Jonathan Begley

July 7, 2010

THE ROAD LESS TRAVELED

Filed under: Uncategorized — jonathanbegley @ 8:06 pm

Ten years since I graduated high school.  Like a blink of an eye, yet memories that will last a lifetime.  Moving away on my own, meeting my wife, pouring my life into the lives of abused children, graduating college, marriage, moving west, becoming a father.  These are some of the things I am most proud of, and after catching up with many of my buddies, I can honestly say I took the road less traveled.

Why then, do I constantly ponder “what could have been?”  Why do I constantly look for ways to rejoin the majority?  I have too much to live for to spend my life measuring succss against people I have little respect for.

I learned early on that the life of sex, drugs, and rock ‘n roll wasn’t exactly for me.  Sure, I had some fun, but I also have countless regrets from those years of wandering.  And that’s exactly just what it was, wandering from place to place, job to job, relationship to relationship, while always focusing on keeping my mind as numb as possible.  It wasn’t for me.  Some people have what it takes to live productive, meaningful lives while at the same time striving for that “right” feeling.  Some people think they are better than they really are, and are seen by the rest of society as the “bottom of the barrel.”

For me, drugs and alcohol started too early, at a critical time in my life.  They awoke the demon of depression inside of me.  Do I believe that drugs and alcohol caused my depression?  No.  I remember signs of depression in my behavior during little league.  Bud they did open the door for this pitiful demon into my life, and it forever changed the way I see and deal with life. 

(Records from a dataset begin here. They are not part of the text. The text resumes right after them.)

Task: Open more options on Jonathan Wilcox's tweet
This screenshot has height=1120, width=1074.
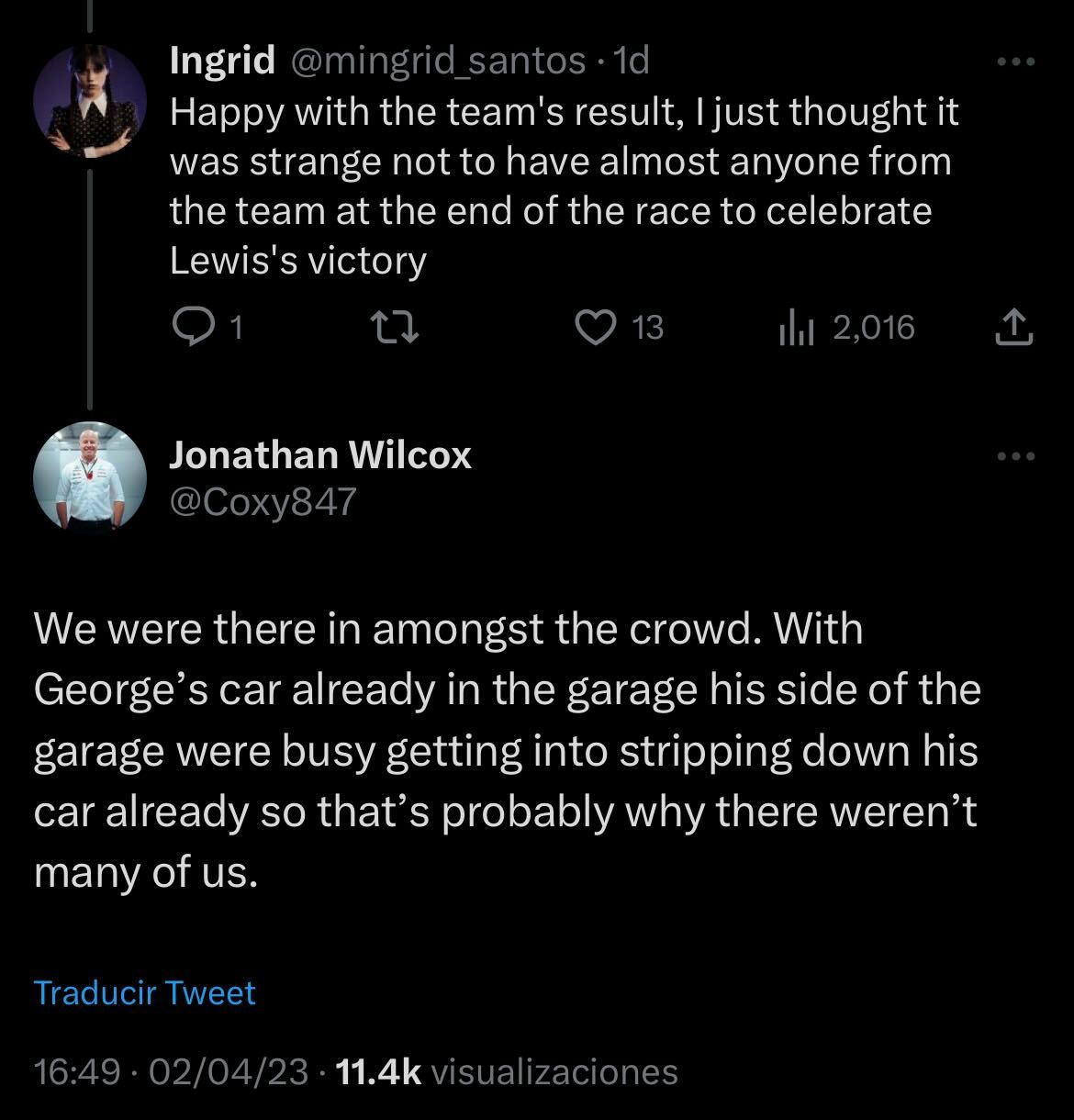Action: (x=1016, y=456)
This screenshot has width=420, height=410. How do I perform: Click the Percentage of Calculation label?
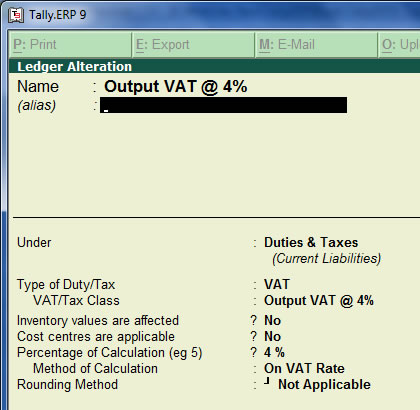click(x=110, y=353)
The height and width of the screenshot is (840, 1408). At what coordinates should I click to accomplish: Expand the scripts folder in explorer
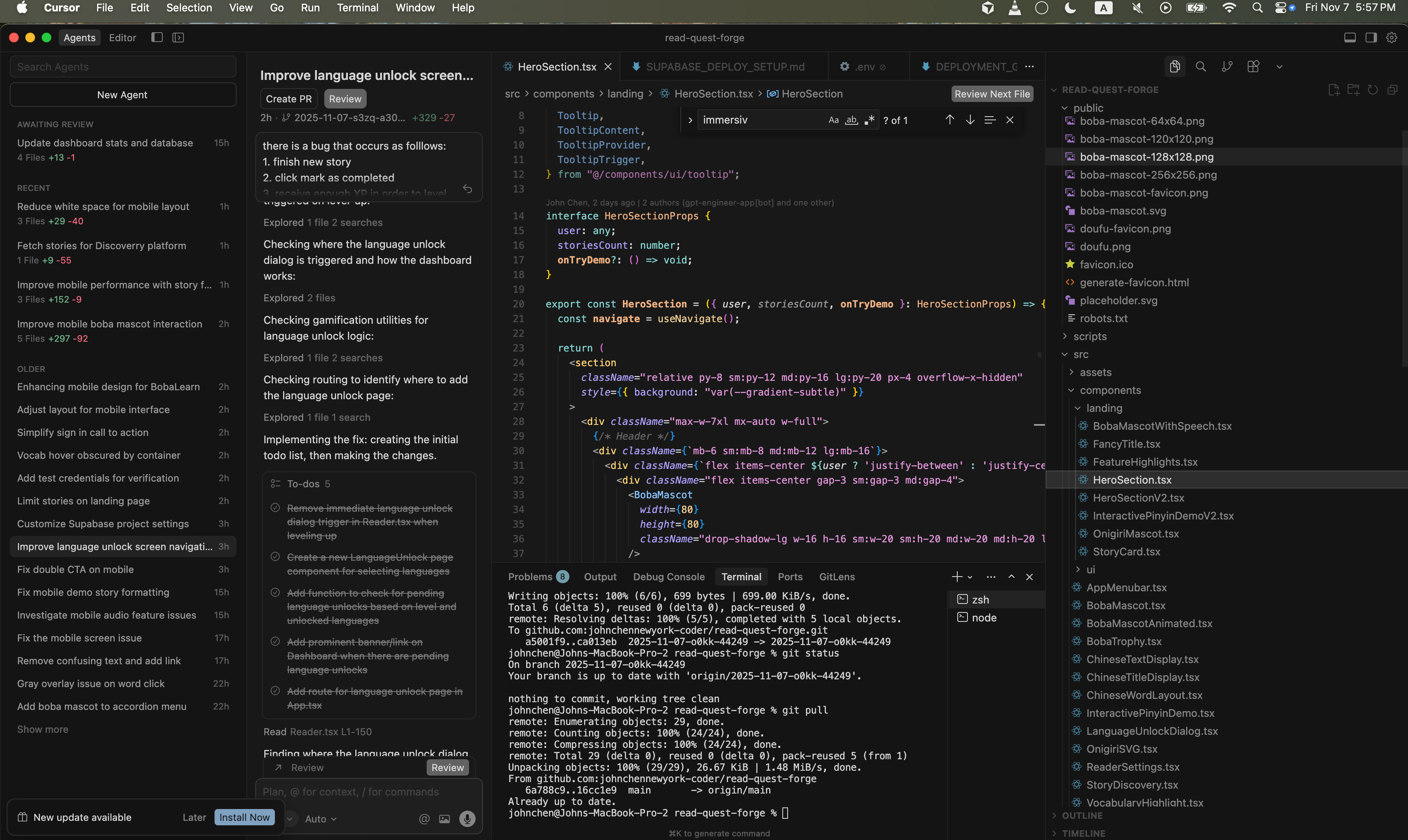coord(1089,336)
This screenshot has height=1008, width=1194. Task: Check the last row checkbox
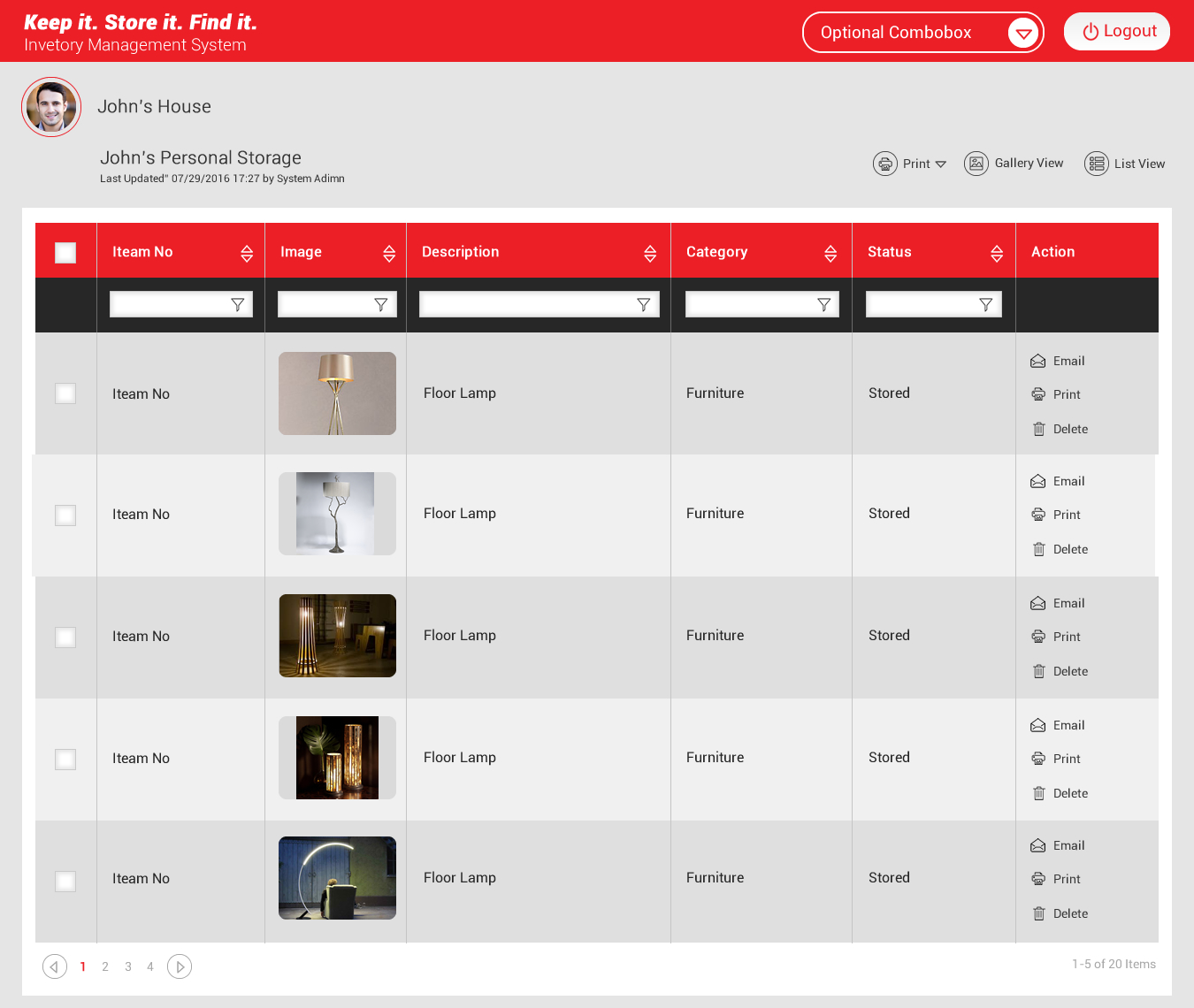65,881
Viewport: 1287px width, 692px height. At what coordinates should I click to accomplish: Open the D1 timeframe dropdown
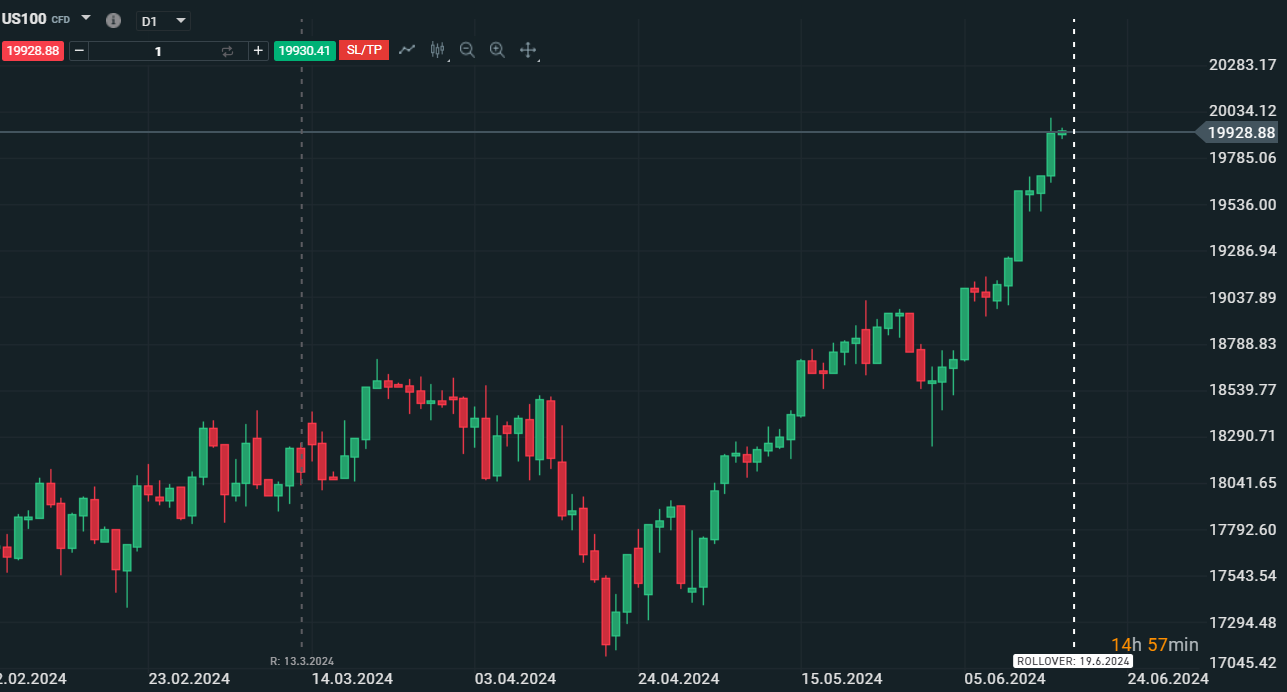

I call it a demon, not a disease.  It’s not that I don’t believe that there is a chemical imbalance in my brain; but because calling it a disease gives it too much credit.  It has no control over my life, only tricks of self-doubt, memories of failure, and illogical thinking, that I allow to effect me. 

It is time to realize the man I am, and the man I am not.  I am a man of integrity, a man of adventure, and a man devoted to his family.  I am a man always looking for ways to grow.  Shouldn’t role models in my life reflect those qualities?